The agriculture market stayed relative immune to these developments with the Bloomberg Agriculture index hitting a fresh seven-year high led by continued gains in coffee and the key crops of wheat, corn and soybeans. There are individual reasons behind the strong gains recently, but what they all have in common has been a troubled weather year, and the prospect for another season’s production being interrupted by La Ninã developments, a post-pandemic jump in demand leading to widespread supply chains disruptions and labour shortages, and more recently, rising production costs via surging fertilizer prices and the rising cost of fuels, such as diesel. On December 2, the UN FAO will publish its monthly Food Price Index, and following gains during November, the index is expected to reach a fresh ten-year high.
The top performing commodity, apart from coffee, was iron ore which despite weakness on Friday had managed to recover from a recent slump on signs the Chinese steel industry was picking up speed again, thereby driving demand for the most China-centric of all commodities. Over in Europe, the energy crisis continued with punitively high gas and power prices driven up the cost of the benchmark EU emission futures contract rising to a record high, both in an attempt to support demand for cleaner-burning fuels such as currently-in-short-supply gas and to offset increased demand for higher polluting fuels like coal. With gas flows from Russia not yet showing any signs of picking up, the market did find some comfort from the inflows of LNG reaching a six-month high.

_Excerpted data_
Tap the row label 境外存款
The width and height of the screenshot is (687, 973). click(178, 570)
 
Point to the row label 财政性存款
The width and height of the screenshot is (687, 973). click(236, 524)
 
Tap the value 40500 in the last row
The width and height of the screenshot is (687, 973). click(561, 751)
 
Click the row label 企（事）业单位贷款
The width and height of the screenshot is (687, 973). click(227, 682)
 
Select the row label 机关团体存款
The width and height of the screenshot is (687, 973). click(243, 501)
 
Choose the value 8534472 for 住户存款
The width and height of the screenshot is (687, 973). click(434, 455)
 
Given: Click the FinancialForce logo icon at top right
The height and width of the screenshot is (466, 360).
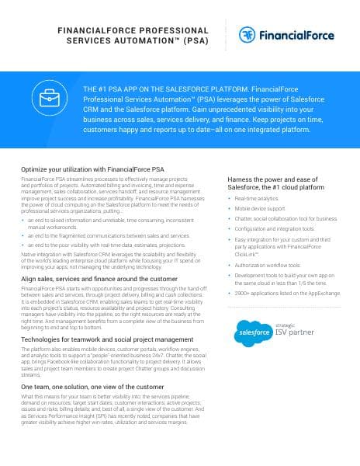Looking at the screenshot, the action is tap(249, 34).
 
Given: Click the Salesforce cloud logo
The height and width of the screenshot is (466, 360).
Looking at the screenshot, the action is tap(254, 334).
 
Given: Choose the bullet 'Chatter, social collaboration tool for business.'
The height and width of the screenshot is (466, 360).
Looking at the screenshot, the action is tap(286, 220).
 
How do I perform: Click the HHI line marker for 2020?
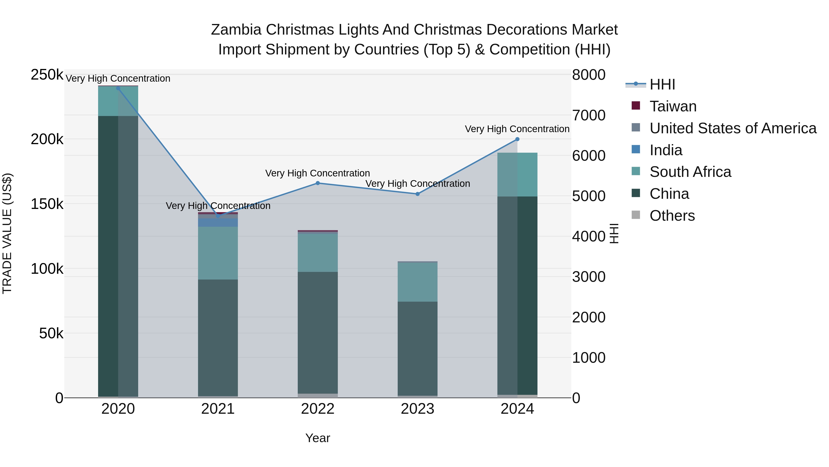pos(118,88)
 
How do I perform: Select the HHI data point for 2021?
pos(218,216)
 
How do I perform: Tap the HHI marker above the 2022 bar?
pos(318,183)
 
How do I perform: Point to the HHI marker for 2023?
pos(417,194)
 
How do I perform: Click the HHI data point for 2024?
pos(517,139)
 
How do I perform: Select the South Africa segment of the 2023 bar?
pos(417,282)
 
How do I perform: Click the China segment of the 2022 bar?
pos(318,332)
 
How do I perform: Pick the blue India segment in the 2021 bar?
pos(218,222)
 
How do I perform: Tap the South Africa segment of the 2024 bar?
pos(517,174)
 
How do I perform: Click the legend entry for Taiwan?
pos(673,106)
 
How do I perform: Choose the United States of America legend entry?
pos(733,128)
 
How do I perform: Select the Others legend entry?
pos(672,216)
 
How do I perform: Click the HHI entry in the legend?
pos(662,84)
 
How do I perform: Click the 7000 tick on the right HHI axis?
pos(589,115)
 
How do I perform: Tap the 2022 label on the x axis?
pos(318,409)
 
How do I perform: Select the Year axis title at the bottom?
pos(318,438)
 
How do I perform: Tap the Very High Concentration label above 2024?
pos(517,129)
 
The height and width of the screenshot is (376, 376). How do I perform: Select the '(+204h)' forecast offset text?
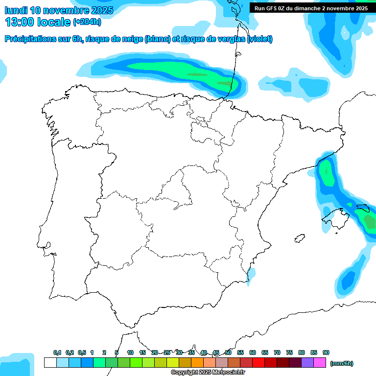click(87, 22)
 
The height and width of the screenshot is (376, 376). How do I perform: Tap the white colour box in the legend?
click(50, 362)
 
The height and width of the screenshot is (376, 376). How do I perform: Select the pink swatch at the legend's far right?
click(320, 362)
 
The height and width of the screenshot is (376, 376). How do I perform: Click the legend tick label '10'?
click(130, 352)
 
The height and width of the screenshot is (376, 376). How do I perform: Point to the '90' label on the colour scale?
click(326, 352)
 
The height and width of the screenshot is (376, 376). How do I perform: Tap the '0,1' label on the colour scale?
click(57, 352)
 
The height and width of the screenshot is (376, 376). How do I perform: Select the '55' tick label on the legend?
click(240, 352)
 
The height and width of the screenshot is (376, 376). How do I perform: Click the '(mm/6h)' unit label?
click(342, 363)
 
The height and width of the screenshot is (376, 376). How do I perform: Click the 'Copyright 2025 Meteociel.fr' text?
click(208, 372)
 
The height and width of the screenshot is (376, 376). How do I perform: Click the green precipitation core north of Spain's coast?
click(196, 74)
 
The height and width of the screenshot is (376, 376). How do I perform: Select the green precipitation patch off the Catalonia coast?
click(327, 174)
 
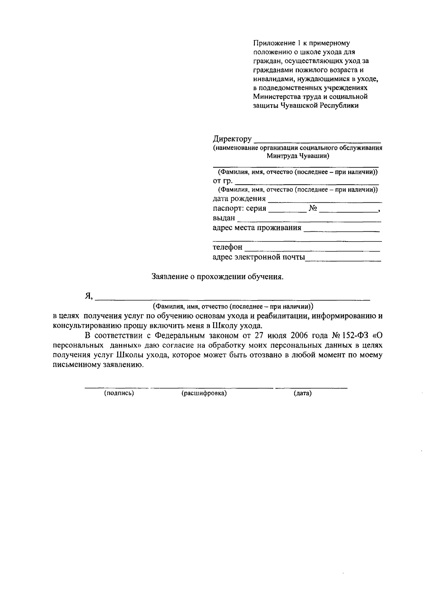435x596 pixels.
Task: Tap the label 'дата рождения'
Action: [239, 199]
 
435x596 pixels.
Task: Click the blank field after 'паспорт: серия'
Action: [287, 210]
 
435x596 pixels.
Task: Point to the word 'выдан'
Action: [224, 218]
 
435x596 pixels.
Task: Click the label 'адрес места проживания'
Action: [257, 228]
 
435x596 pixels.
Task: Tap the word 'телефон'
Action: [227, 247]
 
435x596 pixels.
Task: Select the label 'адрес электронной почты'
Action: [258, 257]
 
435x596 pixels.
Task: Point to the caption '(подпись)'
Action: [119, 393]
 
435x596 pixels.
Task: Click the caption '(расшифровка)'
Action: [204, 393]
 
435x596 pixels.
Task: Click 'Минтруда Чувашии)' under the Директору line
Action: [298, 156]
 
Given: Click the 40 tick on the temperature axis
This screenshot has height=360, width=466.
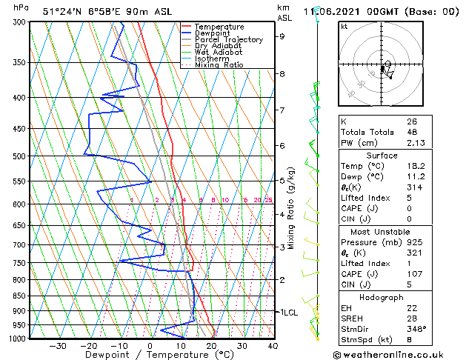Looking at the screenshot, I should (x=273, y=346).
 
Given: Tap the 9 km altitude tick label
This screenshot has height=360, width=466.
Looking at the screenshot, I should (x=282, y=36).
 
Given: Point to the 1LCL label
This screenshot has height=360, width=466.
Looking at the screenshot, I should (x=288, y=313).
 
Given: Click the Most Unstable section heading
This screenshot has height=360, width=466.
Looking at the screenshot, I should (x=381, y=232).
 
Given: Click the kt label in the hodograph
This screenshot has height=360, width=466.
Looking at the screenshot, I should (x=344, y=27).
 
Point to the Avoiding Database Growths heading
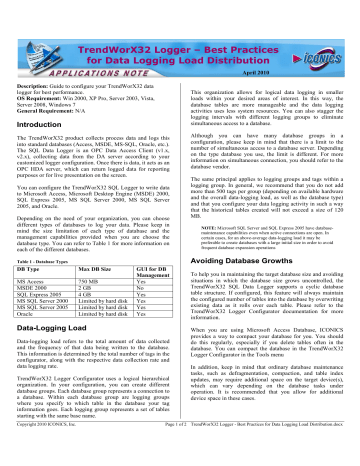tap(240, 256)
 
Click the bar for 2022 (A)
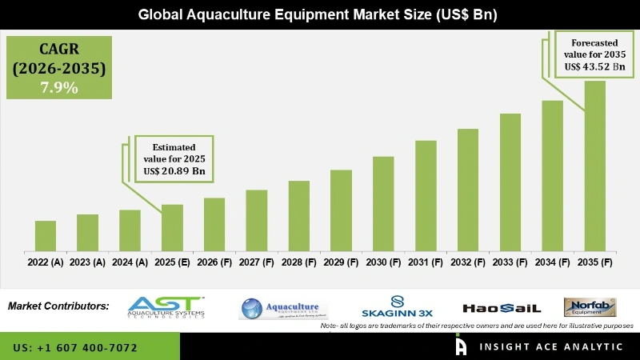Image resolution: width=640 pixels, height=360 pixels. point(46,235)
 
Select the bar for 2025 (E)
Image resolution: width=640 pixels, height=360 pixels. point(172,227)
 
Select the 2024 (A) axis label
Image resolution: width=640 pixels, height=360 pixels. point(130,262)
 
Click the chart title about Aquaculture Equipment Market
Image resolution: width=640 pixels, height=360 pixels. point(319,14)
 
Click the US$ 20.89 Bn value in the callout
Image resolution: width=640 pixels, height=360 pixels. point(175,171)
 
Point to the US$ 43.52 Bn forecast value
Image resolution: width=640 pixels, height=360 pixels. point(593,66)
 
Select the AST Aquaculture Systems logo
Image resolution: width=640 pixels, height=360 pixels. point(166,307)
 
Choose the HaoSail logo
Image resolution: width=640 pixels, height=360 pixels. point(502,308)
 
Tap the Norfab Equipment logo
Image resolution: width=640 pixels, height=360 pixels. point(590,307)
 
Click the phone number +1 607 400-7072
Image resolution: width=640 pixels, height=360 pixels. point(75,348)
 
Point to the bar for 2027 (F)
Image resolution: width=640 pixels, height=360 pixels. point(256,220)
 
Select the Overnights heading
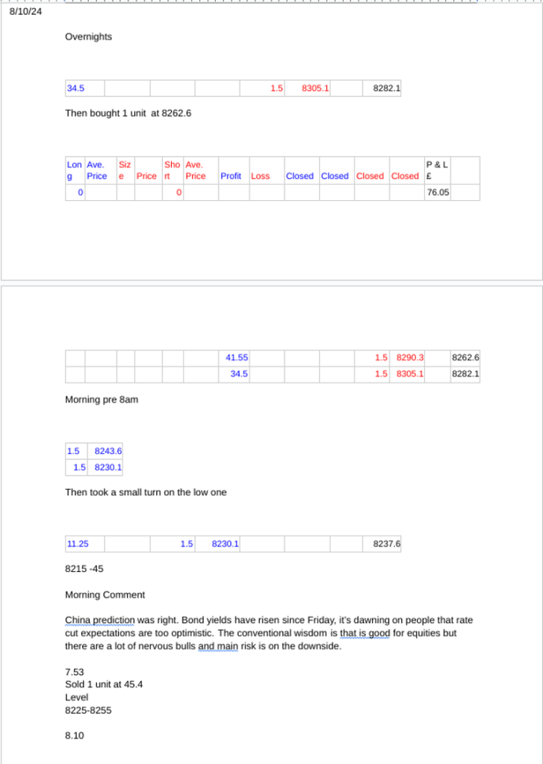88,37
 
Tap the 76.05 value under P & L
437,193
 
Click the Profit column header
231,176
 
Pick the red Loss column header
260,176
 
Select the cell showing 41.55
238,358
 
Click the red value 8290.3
410,358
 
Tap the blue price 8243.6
108,451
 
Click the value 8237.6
386,544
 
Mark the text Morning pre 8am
102,400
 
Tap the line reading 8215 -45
84,569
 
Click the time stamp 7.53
75,672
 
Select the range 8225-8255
88,710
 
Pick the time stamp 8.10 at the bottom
75,736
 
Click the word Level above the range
77,698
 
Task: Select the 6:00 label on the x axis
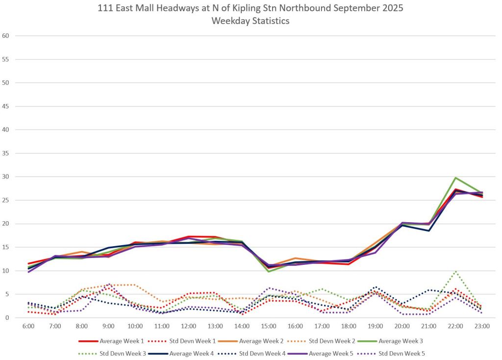(29, 325)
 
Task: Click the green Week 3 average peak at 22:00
(455, 178)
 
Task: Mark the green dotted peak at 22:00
(455, 271)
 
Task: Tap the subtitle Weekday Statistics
(251, 21)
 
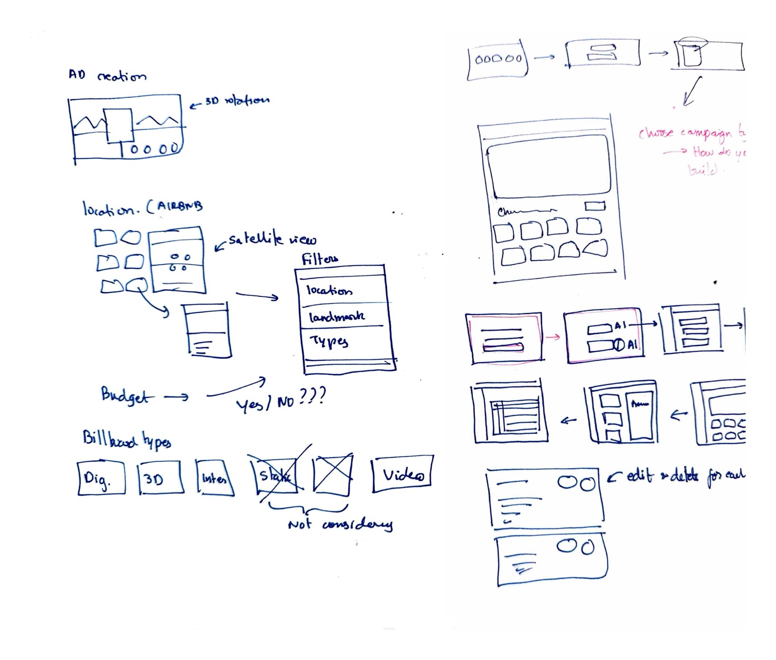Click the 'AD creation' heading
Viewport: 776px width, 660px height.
(107, 75)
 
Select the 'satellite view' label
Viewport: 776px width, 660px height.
(272, 239)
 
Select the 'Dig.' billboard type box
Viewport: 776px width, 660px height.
(101, 478)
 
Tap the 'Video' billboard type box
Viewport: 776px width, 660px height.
(403, 474)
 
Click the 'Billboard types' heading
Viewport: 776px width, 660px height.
(127, 439)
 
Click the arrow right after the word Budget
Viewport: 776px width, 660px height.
(176, 396)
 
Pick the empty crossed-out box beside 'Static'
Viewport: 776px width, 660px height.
(333, 473)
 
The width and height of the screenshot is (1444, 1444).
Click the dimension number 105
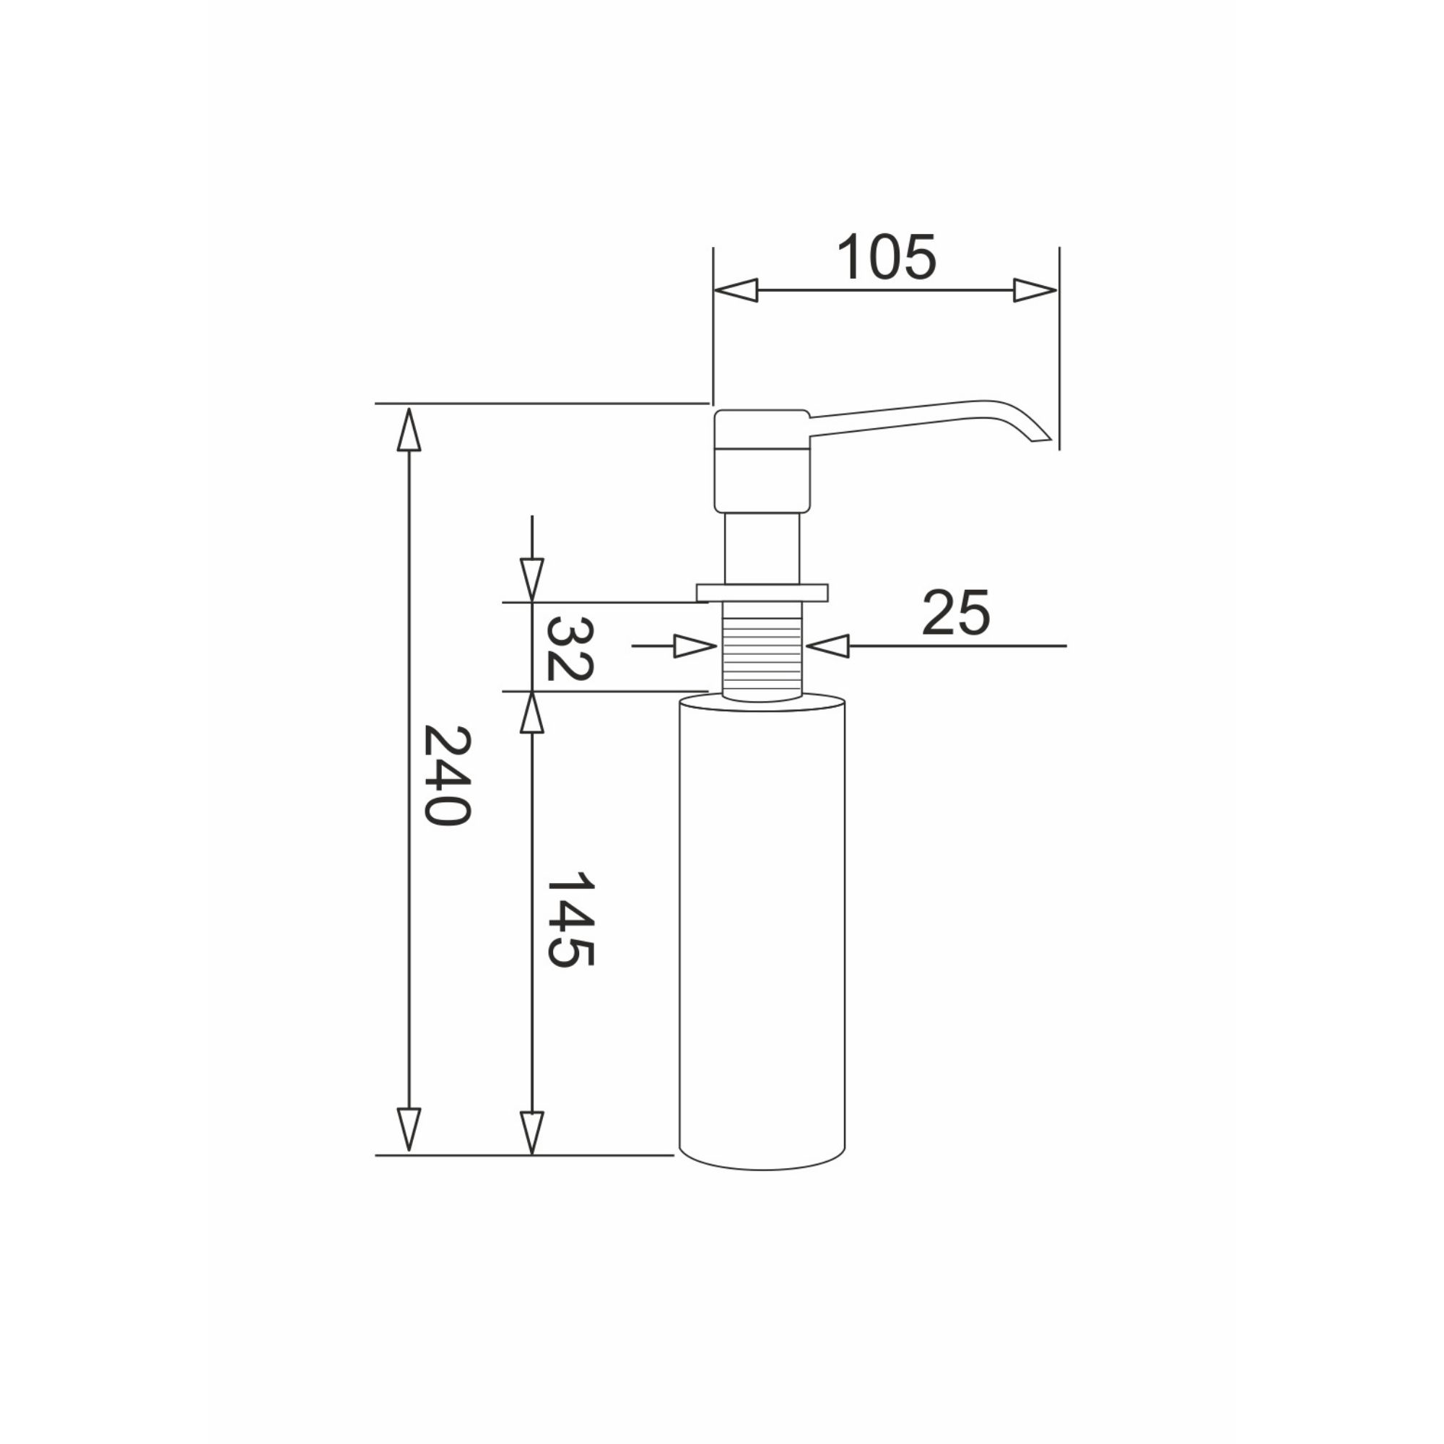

_Apply what you read_
**a.** Rewrite the commodities market commentary from "The agriculture market" down to "fresh ten-year high.", replacing "diesel" with "gasoline".
**b.** According to the commodities market commentary, why did iron ore recover from its recent slump? Answer in one to three sentences.

_List of solutions_
**a.**
The agriculture market stayed relative immune to these developments with the Bloomberg Agriculture index hitting a fresh seven-year high led by continued gains in coffee and the key crops of wheat, corn and soybeans. There are individual reasons behind the strong gains recently, but what they all have in common has been a troubled weather year, and the prospect for another season’s production being interrupted by La Ninã developments, a post-pandemic jump in demand leading to widespread supply chains disruptions and labour shortages, and more recently, rising production costs via surging fertilizer prices and the rising cost of fuels, such as gasoline. On December 2, the UN FAO will publish its monthly Food Price Index, and following gains during November, the index is expected to reach a fresh ten-year high.

**b.** Iron ore recovered because there were signs that the Chinese steel industry was picking up speed again. That drove demand for iron ore, which the text calls the most China-centric of all commodities.